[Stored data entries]
• • • • • • •

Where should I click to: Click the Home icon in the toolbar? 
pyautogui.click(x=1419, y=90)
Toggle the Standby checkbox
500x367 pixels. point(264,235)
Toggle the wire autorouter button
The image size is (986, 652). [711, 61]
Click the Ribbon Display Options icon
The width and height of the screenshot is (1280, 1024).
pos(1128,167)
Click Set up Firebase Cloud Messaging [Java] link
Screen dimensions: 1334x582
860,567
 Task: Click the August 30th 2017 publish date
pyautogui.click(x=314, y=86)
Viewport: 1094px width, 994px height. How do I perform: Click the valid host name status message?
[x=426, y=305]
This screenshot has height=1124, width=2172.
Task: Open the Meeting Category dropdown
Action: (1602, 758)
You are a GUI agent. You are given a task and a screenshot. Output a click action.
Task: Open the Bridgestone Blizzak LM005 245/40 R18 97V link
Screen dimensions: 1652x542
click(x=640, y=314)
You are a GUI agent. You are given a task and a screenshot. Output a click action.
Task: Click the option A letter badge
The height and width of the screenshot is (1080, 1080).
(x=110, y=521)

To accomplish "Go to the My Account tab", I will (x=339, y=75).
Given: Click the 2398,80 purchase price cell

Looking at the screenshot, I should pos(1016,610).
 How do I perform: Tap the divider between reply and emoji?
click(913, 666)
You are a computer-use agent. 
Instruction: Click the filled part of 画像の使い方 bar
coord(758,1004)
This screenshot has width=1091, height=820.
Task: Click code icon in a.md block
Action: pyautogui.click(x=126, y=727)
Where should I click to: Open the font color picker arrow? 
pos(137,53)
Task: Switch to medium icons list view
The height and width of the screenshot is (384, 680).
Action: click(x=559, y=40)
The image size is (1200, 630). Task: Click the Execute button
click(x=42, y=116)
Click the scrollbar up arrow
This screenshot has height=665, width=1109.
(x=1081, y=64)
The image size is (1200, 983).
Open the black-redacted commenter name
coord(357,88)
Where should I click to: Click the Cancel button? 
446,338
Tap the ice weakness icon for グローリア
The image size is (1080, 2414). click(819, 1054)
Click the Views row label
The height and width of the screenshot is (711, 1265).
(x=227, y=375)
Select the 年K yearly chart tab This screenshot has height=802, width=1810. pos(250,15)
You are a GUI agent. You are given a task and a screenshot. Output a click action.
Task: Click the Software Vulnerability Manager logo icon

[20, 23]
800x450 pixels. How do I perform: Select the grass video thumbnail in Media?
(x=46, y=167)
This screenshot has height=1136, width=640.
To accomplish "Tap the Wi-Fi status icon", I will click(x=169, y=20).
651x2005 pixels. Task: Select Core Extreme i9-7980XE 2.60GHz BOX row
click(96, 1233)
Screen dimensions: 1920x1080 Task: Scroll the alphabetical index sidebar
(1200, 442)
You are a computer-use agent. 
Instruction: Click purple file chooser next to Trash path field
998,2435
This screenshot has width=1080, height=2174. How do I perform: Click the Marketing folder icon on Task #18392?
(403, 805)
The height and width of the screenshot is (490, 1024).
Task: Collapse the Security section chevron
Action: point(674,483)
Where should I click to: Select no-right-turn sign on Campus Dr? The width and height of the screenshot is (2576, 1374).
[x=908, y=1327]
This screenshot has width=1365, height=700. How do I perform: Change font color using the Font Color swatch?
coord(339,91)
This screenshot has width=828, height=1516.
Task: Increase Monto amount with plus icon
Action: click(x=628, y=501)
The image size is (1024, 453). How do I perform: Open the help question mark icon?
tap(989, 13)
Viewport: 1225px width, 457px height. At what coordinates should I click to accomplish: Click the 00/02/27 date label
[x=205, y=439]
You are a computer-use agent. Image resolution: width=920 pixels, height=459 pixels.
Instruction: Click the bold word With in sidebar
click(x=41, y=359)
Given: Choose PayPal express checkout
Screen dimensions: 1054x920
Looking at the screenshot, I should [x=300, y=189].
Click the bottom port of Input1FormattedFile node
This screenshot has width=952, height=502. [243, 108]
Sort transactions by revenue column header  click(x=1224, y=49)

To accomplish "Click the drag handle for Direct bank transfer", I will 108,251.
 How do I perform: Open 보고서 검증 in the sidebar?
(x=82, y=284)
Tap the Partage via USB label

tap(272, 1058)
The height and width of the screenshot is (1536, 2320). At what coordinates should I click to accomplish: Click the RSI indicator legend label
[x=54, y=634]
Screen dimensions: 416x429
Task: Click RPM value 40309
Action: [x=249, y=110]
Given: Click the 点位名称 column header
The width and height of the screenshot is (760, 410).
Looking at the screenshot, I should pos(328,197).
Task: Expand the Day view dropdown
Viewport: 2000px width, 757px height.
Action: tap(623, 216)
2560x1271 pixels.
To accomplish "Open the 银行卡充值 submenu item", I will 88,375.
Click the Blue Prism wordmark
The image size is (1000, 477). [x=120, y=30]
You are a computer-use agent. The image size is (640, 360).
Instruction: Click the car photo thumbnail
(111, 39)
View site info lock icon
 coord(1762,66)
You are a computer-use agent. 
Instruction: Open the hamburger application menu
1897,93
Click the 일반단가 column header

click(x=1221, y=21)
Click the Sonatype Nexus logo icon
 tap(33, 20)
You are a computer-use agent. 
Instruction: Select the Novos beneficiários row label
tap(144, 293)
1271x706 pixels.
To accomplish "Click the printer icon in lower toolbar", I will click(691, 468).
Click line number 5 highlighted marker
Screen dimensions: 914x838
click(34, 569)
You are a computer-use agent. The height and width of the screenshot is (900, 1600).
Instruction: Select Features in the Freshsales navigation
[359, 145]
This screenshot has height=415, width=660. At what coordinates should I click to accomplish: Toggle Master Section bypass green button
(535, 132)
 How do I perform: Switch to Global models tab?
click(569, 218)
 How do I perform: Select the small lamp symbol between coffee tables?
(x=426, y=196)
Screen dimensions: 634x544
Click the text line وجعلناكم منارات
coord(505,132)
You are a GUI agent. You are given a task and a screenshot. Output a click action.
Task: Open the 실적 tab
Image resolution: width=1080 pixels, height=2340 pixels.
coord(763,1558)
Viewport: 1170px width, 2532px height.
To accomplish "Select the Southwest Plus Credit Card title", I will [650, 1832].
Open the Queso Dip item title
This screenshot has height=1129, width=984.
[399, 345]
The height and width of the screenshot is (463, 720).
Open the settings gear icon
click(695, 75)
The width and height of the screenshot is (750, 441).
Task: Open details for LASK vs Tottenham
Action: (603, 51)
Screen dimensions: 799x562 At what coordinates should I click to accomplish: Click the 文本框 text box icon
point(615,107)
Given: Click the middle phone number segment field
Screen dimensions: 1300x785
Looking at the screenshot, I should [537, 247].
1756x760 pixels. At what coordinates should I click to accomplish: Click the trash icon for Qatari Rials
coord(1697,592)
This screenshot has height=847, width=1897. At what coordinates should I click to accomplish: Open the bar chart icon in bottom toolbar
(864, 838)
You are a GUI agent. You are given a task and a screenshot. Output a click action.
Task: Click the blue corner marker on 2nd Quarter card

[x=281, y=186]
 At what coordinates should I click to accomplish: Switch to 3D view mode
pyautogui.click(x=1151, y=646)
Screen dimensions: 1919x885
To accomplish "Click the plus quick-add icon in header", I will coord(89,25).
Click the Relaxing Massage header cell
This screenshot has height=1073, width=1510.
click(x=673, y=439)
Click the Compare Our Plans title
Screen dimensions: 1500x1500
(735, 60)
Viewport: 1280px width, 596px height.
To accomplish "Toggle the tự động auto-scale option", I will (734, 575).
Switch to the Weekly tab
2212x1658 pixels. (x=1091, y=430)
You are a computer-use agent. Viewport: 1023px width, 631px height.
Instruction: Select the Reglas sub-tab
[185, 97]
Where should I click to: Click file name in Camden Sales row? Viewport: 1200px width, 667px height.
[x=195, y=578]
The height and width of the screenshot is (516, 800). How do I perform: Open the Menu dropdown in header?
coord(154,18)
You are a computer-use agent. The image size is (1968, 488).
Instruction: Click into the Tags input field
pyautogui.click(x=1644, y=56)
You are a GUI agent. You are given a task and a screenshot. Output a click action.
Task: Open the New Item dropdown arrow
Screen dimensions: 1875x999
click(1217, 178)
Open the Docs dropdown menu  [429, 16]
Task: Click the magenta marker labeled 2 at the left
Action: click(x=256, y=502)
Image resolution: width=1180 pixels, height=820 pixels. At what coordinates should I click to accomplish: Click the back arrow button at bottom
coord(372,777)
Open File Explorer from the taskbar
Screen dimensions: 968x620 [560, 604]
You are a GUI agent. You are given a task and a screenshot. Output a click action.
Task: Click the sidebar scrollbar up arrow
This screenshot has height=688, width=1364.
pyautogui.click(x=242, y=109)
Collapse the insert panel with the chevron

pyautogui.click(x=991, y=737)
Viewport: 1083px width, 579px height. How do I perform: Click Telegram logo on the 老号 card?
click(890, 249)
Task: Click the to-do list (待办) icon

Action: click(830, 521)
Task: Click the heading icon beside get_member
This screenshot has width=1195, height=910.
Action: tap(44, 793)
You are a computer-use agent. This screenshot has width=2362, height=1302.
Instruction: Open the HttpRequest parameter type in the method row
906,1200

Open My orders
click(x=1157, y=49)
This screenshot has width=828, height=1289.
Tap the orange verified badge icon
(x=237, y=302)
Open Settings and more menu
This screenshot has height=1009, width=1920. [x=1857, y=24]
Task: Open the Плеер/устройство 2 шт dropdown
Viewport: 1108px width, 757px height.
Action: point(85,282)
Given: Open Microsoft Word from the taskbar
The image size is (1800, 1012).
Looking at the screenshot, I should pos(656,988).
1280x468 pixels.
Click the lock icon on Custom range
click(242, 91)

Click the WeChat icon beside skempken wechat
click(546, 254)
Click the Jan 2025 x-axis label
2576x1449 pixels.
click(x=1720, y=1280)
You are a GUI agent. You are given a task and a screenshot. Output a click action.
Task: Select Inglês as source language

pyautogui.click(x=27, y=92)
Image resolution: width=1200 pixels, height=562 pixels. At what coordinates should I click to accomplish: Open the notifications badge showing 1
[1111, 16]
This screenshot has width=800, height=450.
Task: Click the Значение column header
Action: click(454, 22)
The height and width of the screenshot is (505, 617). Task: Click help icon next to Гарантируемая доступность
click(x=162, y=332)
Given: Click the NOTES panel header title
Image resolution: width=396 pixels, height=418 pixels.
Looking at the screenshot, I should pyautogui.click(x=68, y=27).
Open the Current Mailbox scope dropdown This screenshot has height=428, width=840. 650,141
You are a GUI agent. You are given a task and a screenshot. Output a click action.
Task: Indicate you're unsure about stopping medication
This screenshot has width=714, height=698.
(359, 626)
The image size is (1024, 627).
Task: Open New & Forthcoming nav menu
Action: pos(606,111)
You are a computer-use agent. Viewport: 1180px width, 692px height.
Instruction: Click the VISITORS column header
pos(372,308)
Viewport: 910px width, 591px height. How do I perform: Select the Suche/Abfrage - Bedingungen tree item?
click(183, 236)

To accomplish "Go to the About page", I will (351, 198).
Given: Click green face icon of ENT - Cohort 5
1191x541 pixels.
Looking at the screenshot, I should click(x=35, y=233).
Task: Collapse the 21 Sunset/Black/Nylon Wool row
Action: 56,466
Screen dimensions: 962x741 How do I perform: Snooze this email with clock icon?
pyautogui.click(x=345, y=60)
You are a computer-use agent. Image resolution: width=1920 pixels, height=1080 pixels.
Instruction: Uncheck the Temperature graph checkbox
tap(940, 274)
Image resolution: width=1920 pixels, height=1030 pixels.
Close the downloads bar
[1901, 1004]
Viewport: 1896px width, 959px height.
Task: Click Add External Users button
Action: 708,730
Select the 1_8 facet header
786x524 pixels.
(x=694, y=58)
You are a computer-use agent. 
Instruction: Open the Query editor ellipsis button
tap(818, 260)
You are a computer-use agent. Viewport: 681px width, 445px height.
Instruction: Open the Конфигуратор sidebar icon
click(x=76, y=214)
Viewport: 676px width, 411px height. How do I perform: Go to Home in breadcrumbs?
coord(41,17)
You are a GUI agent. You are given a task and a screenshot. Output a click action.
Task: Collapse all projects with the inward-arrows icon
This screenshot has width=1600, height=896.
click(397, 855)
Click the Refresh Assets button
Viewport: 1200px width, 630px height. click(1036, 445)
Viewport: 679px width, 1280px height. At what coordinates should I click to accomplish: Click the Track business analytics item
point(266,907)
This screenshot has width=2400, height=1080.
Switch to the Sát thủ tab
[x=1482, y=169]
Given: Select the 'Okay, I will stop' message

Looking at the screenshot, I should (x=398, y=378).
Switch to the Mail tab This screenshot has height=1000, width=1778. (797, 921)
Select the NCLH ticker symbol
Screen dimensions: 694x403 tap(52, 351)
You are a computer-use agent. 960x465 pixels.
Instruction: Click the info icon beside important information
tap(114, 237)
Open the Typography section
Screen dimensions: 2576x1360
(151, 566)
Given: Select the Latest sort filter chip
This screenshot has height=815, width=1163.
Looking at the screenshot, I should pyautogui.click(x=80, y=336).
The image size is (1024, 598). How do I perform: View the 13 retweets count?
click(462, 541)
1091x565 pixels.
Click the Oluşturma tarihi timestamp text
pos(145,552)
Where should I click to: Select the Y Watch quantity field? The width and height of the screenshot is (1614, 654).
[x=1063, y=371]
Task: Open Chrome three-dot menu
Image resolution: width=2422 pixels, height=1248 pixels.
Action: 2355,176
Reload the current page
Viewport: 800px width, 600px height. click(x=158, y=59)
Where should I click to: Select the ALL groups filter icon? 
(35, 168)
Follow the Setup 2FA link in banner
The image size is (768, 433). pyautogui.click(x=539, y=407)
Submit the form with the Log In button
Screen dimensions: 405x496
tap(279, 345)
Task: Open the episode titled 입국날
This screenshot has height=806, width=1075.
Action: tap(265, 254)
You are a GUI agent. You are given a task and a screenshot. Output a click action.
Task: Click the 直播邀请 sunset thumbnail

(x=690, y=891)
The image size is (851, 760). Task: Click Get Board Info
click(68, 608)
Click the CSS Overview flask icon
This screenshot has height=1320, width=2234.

• • • • • • •

- [Stated task]
Copy out the lines above word for word, starting at the line containing "You are a computer-use agent. Image resolution: width=920" and ending at the line containing "Looking at the screenshot, I should [x=300, y=189].".

- [Finished exercise]
You are a computer-use agent. Image resolution: width=920 pixels, height=459 pixels.
Instruction: Click the bold word With in sidebar
click(x=41, y=359)
Given: Choose PayPal express checkout
Screen dimensions: 1054x920
Looking at the screenshot, I should [x=300, y=189].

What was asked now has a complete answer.